Makhlouf’s remarks come after a tumultuous year for digital assets, dubbed the “crypto winter,” that saw major market volatility and failures like the crash of stablecoin TerraUSD and the bankruptcy of crypto exchange FTX.

The Irish Central Bank governor emphasized the need for policy action to address the risks associated with the unregulated crypto market. He lauded the approval of the Markets in Crypto Assets Regulation (MiCA) by the European Parliament, which will establish prudential and consumer requirements for the crypto sector across the EU.

Makhlouf made clear the distinction between ‘backed crypto’ and ‘unbacked crypto’. While the Central Bank is open to ‘backed crypto’ like Electronic Money Tokens (EMTs) and Asset Reference Tokens (ARTs), which are subject to appropriate reserves and controls, it remains skeptical of ‘unbacked crypto’. Makhlouf equated the purchase of ‘unbacked crypto’ to buying a lottery ticket, underscoring the high risk associated with such investments:

My view is that the claimed benefits of ‘unbacked crypto’ should be treated with a large dose of scepticism.  The purchase of such products can be similar to purchasing a lottery ticket: you might win but you probably won’t.  And describing it as ‘investment’ is, needless to say, an abuse of the word; ‘Ponzi schemes’ might be more accurate.
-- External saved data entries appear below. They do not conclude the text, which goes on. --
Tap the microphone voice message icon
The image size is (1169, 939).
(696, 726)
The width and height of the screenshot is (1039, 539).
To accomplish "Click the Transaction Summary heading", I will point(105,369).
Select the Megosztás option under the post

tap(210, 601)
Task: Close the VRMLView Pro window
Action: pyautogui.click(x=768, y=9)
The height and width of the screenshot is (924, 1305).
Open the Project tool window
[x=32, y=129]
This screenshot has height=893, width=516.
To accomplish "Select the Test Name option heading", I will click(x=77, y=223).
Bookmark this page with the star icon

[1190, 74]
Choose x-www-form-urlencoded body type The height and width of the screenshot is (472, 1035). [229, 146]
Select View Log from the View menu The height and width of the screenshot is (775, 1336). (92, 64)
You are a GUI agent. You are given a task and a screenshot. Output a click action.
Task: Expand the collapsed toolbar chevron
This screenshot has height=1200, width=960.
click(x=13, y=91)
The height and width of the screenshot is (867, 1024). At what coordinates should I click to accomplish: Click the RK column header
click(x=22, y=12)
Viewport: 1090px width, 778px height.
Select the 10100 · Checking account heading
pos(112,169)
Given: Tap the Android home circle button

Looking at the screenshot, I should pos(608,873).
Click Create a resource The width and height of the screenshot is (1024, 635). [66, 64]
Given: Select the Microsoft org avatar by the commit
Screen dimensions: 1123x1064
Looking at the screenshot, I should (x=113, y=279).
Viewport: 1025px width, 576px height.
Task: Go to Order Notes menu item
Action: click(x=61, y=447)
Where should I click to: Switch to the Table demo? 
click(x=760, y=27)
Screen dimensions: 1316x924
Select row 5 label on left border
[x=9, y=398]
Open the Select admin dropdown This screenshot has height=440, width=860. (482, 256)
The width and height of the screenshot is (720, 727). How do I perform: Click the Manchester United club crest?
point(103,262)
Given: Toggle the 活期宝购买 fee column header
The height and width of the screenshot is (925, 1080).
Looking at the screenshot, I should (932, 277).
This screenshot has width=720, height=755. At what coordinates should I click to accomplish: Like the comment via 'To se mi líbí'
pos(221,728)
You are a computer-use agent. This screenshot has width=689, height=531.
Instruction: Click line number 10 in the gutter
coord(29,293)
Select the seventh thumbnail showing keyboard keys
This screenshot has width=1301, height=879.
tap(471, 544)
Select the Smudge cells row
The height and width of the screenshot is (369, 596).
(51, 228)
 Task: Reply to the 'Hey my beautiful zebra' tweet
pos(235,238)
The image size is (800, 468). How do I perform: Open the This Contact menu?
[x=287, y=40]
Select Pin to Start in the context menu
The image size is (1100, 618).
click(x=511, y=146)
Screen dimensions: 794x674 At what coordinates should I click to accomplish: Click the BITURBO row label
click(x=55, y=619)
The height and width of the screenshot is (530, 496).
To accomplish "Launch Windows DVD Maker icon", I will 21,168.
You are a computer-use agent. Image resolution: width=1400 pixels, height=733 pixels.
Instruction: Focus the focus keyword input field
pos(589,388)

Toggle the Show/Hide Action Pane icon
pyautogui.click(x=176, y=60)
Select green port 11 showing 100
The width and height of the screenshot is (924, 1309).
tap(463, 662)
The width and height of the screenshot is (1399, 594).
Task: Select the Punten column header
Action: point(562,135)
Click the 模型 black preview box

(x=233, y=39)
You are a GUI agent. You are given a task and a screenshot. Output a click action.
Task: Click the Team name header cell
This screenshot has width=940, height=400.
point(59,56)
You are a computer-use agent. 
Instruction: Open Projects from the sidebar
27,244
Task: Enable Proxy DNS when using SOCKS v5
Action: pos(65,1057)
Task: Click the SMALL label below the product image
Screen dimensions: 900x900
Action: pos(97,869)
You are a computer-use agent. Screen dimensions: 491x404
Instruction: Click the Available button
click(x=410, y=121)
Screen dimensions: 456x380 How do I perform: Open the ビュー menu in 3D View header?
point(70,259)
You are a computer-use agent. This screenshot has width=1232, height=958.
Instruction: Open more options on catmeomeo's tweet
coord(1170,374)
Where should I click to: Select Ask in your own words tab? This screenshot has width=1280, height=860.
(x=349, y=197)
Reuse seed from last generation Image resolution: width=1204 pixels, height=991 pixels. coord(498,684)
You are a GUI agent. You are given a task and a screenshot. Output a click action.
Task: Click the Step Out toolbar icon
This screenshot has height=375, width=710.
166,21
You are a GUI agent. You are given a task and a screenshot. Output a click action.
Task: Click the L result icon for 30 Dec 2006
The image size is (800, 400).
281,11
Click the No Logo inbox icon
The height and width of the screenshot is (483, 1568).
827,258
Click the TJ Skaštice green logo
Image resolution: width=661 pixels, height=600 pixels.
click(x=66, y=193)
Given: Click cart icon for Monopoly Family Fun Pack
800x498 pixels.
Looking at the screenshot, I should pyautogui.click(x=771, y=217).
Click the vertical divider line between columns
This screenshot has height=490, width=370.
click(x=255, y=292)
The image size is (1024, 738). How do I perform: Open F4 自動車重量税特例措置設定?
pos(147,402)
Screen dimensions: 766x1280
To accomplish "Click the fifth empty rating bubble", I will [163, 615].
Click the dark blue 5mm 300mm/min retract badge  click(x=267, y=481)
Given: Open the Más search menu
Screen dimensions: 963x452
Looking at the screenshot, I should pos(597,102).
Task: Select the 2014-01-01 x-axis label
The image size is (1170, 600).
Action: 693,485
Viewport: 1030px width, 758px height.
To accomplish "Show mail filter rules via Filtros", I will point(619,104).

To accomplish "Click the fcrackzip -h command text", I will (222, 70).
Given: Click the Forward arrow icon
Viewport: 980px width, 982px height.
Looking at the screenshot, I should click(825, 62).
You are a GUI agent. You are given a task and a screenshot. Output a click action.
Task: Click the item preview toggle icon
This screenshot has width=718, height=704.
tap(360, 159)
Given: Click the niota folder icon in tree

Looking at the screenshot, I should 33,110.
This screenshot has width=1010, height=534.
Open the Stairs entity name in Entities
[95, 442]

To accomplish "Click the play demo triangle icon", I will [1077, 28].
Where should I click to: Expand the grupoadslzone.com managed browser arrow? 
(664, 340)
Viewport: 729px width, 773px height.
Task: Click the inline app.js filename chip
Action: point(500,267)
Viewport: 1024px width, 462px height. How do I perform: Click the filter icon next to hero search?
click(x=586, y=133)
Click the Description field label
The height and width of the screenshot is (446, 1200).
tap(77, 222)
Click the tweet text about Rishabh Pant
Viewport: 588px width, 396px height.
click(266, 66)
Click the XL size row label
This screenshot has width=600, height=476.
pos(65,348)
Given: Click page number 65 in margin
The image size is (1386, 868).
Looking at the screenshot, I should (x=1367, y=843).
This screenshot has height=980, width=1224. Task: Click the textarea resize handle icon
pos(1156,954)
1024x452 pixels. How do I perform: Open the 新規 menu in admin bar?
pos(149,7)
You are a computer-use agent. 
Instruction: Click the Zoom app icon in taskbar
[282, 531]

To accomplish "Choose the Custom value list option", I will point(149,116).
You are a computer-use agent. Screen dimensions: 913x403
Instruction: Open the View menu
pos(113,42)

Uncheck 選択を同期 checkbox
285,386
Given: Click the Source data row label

Despite the inherent risks, Makhlouf noted the potential of decentralized finance (DeFi) tools, including blockchain and smart contracts, as a means to improve access to finance for small and medium enterprises. He highlighted the work of the Bank of International Settlements (BIS) Innovation Hub Eurosystem Centre, which is exploring the compliant use of DeFi and instant payment solutions.

Makhlouf’s cautious stance on crypto reflects broader concerns among central bankers about the rapid growth and impact of digital assets on financial stability. He acknowledged the staying power of crypto but urged for international coordination to ensure its regulation and supervision commensurate with the risks it poses.

The governor expressed concern over aggressive and often misleading advertising in the crypto sector, particularly the use of paid influencers. He advocated for similar rules across all financial markets regarding the treatment of client funds, disclosures, governance, risk management, and information exchange.

Makhlouf concluded by reinforcing the regulator’s role in ensuring technological innovation benefits society and consumers. He committed to working with stakeholders across the EU and global forums like the Financial Stability Board to establish a rigorous regime that promotes a level playing field and avoids regulatory arbitrage.